Tesco chief executive Sir Terry Leahy’s message to investors, published in a national newspaper this week, was an important rallying call for the way owners of public limited businesses and their management teams should run a company.
Leahy encouraged shareholders to engage with management, understand the business strategy by getting under the skin of the issues it faces and become true “partners” as opposed to simply investors.Leahy claims that investors’ obsession with the managing of a company’s share price, the focus on the next results as opposed to the next business cycle and lack of long-term strategy only serves to encourage a risk-averse management team.
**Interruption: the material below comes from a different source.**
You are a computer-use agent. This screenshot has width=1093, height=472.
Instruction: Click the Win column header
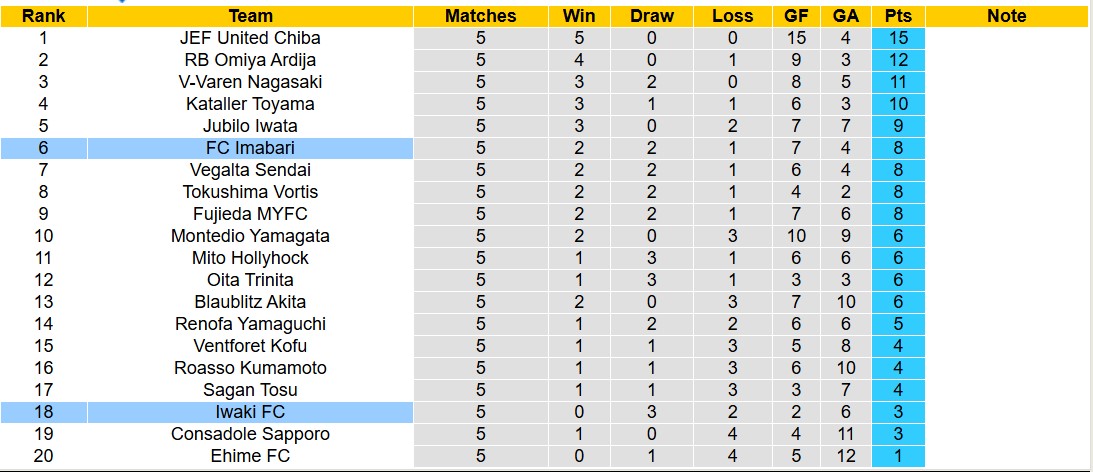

“Executives,” he wrote, “who constantly have to look over their shoulders to satisfy the short-term expectations of analysts and investors, and do what is ’right for the market’, can develop an aversion to risk and be distracted from doing what’s needed to deliver value in a few years’ time.
“Many investors don’t have the patience for long-term value creation. They often have a one-dimensional understanding of the business derived from spreadsheets and have not invested time to understand the culture or meet the team.”
“Long-term value creation is… inherently linked to our brands and what those brands mean to our customers. It is not fluffy and should not be ignored”
Long-term value creation is not just a difficult concept to understand for those who earn their crust equating today’s numbers with future success in the City. It is also difficult to reconcile as something marketers should promote within our businesses as we simultaneously seek to convince others that we are tightly focused on return on investment. But we should. Long-term value creation is something that we should invest our time and expertise in. It is something we can own and manufacture within our businesses. It is inherently linked to our brands and what those brands mean to our customers.
It is not fluffy and should not be ignored.
In the 13 years Leahy has been the CEO of Tesco, the retailer has grown from a British supermarket that wasn’t even the market leader in its own sector into one of the world’s leading businesses. When he complains the conventional relationship between investors and the public limited companies they have a stake in discourages “the belief, the ambition and the commitment it takes to build great companies” it is something worth listening to. Sir Martin Sorrell actually thinks the boardroom is being won over – great news, but investors and analysts also need convincing.